● Entries supplied:

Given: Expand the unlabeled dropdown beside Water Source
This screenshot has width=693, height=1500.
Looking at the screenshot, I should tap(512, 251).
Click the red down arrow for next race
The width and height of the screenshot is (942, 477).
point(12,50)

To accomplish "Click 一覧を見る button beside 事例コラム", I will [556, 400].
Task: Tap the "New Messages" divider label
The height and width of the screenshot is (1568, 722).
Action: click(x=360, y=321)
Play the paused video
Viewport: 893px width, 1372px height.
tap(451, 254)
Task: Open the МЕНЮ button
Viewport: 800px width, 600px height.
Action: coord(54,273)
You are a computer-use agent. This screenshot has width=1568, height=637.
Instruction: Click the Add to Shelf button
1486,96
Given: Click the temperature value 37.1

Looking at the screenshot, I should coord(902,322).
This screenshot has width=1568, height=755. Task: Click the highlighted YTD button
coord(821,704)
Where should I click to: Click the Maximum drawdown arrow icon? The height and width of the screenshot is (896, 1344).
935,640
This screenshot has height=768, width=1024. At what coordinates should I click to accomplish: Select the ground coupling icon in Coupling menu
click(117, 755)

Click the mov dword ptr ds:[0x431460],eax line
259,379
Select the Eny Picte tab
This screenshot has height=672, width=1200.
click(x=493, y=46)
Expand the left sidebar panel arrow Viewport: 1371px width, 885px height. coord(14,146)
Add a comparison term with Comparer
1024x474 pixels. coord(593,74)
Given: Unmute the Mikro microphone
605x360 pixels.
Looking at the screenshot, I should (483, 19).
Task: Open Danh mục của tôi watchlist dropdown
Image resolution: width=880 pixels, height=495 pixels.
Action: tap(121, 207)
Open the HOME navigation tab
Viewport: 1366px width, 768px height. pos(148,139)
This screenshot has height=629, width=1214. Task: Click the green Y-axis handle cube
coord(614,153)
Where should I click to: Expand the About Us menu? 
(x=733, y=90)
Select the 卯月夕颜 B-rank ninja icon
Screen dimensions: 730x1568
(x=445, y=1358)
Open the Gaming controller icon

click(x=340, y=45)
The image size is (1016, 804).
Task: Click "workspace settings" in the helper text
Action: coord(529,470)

● Problem requirements:
What is needed is an exact repetition of the lines from the first line of the records through the line containing "Task: Tap the", both ends included, and nothing more.

● Reply:
Given: Expand the unlabeled dropdown beside Water Source
This screenshot has width=693, height=1500.
Looking at the screenshot, I should tap(512, 251).
Click the red down arrow for next race
The width and height of the screenshot is (942, 477).
point(12,50)

To accomplish "Click 一覧を見る button beside 事例コラム", I will [556, 400].
Task: Tap the "New Messages" divider label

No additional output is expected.